Хотя кошка была грязная и дрожащая, мальчик взял ее на руки и принес домой. Кошачья неопрятность в тех краях никого не пугала, в кошачьих глистов не верили, а что кошка замерзла, мальчик понял. Вообще-то она была больна, то есть простужена, и еще на ней свалялась шерсть. Если погладить, рука шла как бы не по кошке, а по карману с желудями — по каким-то твердым желвакам, сплошь покрывавшим все животное кроме головы, хвоста и лап.

В жилье кошка поела скисшего супу, а потом нашла самое теплое место жестяную духовку, которыми были дооборудованы тогда окрестные голландки. В духовке кошка разомлела, и пораженные домашние услыхали из печи кашель взрослой женщины. Когда в духовку, страшась и не понимая, заглянули, увидели, что кошка, лежа с поджатыми лапками на теплой железине и глядя в большие человечьи лица, приотворив пасть, кашляет.

В дальнейшем духовка стала ее прибежищем. Кошка оставалась там, даже пока печку растапливали. Лишь когда железо нестерпимо нагревалось, кошка выпрыгивала и растягивалась на плохом полу остудиться. Потом опять забиралась куда потеплее.

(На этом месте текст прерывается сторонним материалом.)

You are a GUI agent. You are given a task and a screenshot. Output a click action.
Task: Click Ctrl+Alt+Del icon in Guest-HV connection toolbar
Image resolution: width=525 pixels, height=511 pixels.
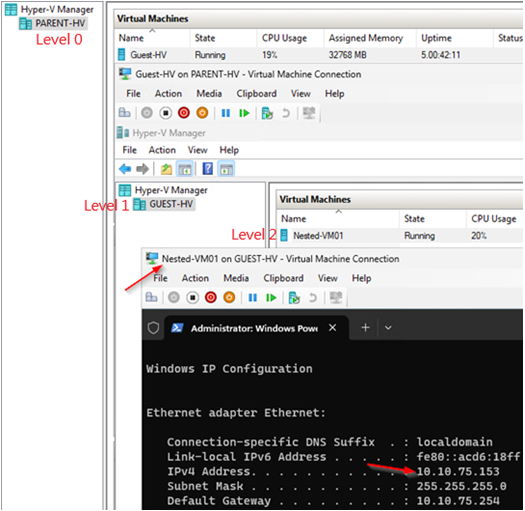click(x=125, y=113)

Еще у кошки были отморожены уши, и она чесала их, дрыгая задней лапой или оттирая передней. Уши заходились вовсе, нога мелькала, и кошка, раздирая тонкое восковое на просвет ушко, выла, терзая его бешеной задней лапой или отдавливая передней. Мальчик прижимал ее к полу, и она, клокоча, извивалась под рукой, намереваясь либо дочесать ненавистное ухо, либо оторвать его, но зуд между тем отступался, и кошка, колотя хвостом, сникала; мальчик же, на всякий случай помедлив, ее отпускал, а кошачье ухо было в кровавых полосках.

Шерстистые желваки мальчик выстриг какими были, то есть тупыми, ножницами. Подхватывать приходилось прямо у кожи. Кошка пыталась мальчика укусить, но он, действуя кое-где бритовкой «Стандарт», убрал все шишки и с удивлением разглядывал одну из них, разъятую лезвием. Срез был войлочный отдельных волосков не различить, то есть они так истончились, что, свалявшись, составили сплошную фетровую — даже не войлочную — массу. Чего только тогда не было.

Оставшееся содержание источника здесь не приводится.